Background: Helicobacter pylori (H pylori) infection has been implicated in a number of malignancies and non-malignant conditions including peptic ulcers, non-ulcer dyspepsia, recurrent peptic ulcer bleeding, unexplained iron deficiency anaemia, idiopathic thrombocytopaenia purpura, and colorectal adenomas. The confirmatory diagnosis of H pylori is by endoscopic biopsy, followed by histopathological examination using haemotoxylin and eosin (H & E) stain or special stains such as Giemsa stain and Warthin-Starry stain. Special stains are more accurate than H & E stain. There is significant uncertainty about the diagnostic accuracy of non-invasive tests for diagnosis of H pylori.
Objectives: To compare the diagnostic accuracy of urea breath test, serology, and stool antigen test, used alone or in combination, for diagnosis of H pylori infection in symptomatic and asymptomatic people, so that eradication therapy for H pylori can be started.
Search methods: We searched MEDLINE, Embase, the Science Citation Index and the National Institute for Health Research Health Technology Assessment Database on 4 March 2016. We screened references in the included studies to identify additional studies. We also conducted citation searches of relevant studies, most recently on 4 December 2016. We did not restrict studies by language or publication status, or whether data were collected prospectively or retrospectively.

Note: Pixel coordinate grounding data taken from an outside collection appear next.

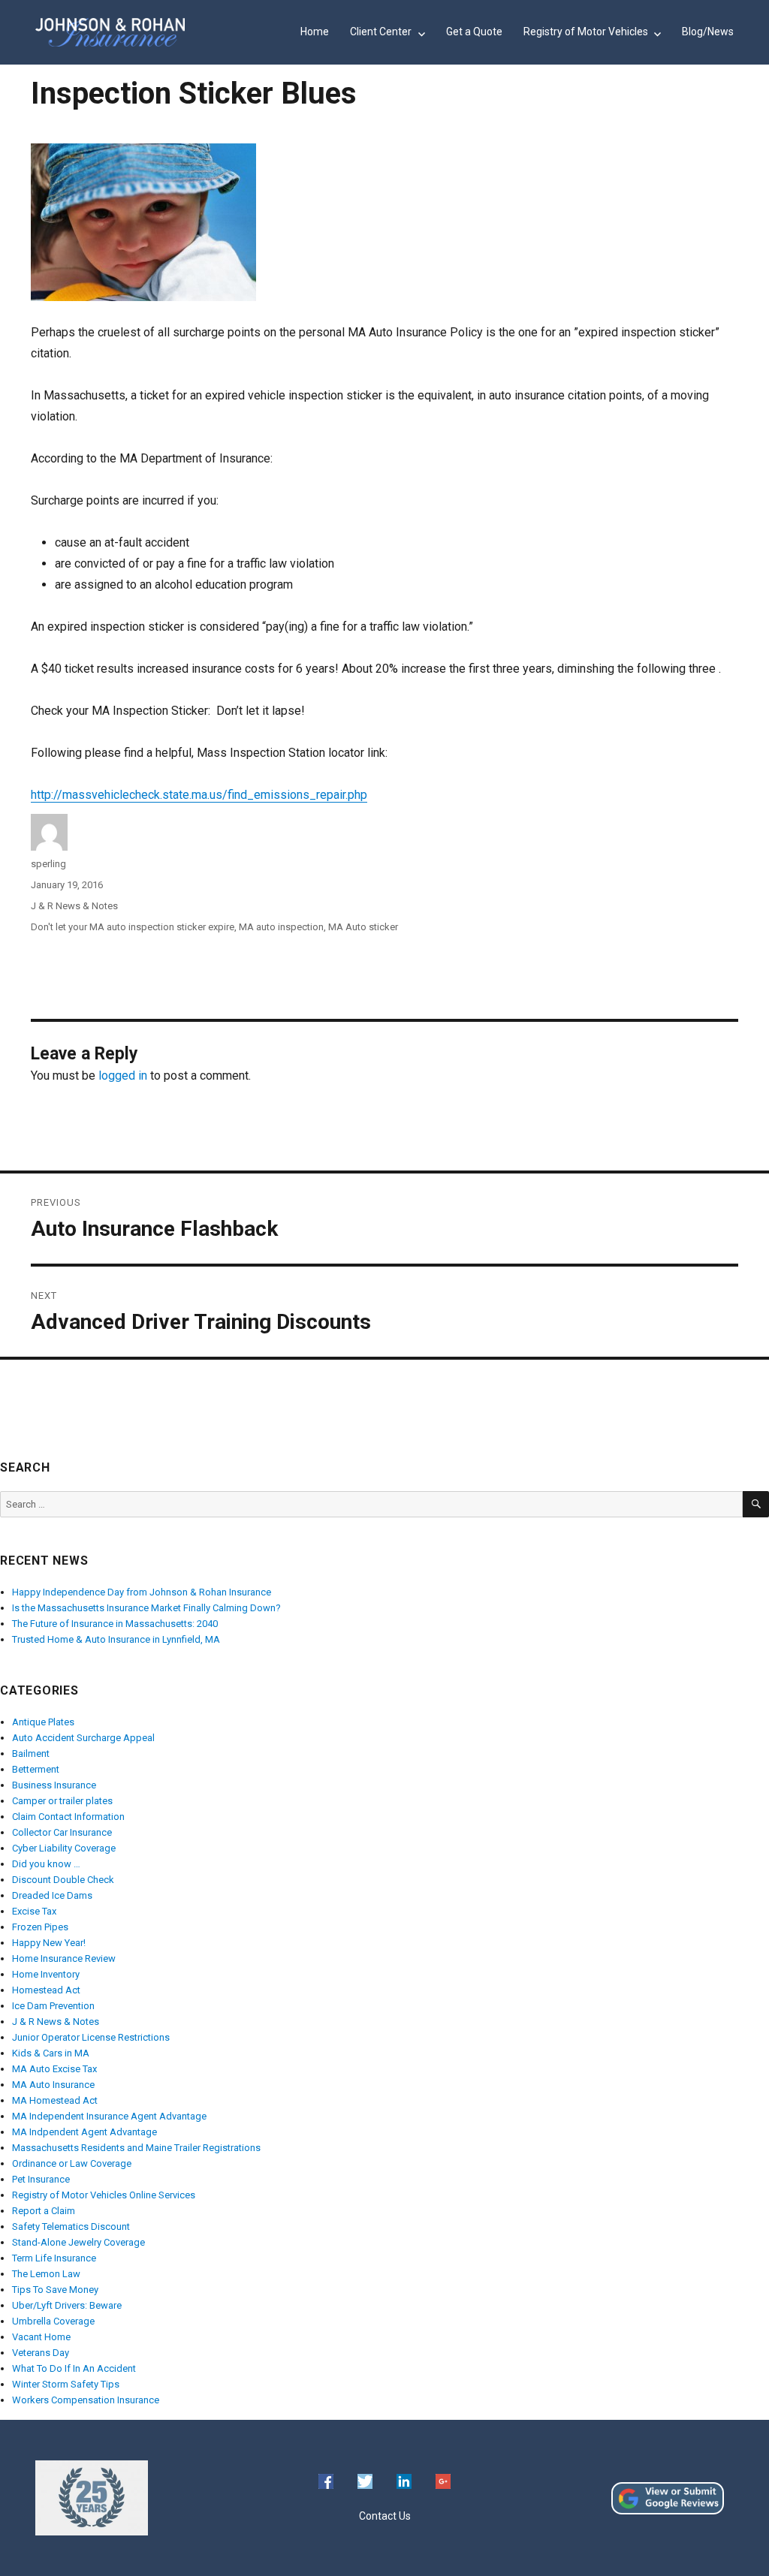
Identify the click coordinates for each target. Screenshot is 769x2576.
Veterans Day (40, 2352)
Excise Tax (34, 1911)
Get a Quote (474, 32)
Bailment (31, 1753)
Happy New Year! (49, 1942)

Selection criteria: We included diagnostic accuracy studies that evaluated at least one of the index tests (urea breath test using isotopes such as 13C or 14C, serology and stool antigen test) against the reference standard (histopathological examination using H & E stain, special stains or immunohistochemical stain) in people suspected of having H pylori infection.
Data collection and analysis: Two review authors independently screened the references to identify relevant studies and independently extracted data. We assessed the methodological quality of studies using the QUADAS-2 tool. We performed meta-analysis by using the hierarchical summary receiver operating characteristic (HSROC) model to estimate and compare SROC curves. Where appropriate, we used bivariate or univariate logistic regression models to estimate summary sensitivities and specificities.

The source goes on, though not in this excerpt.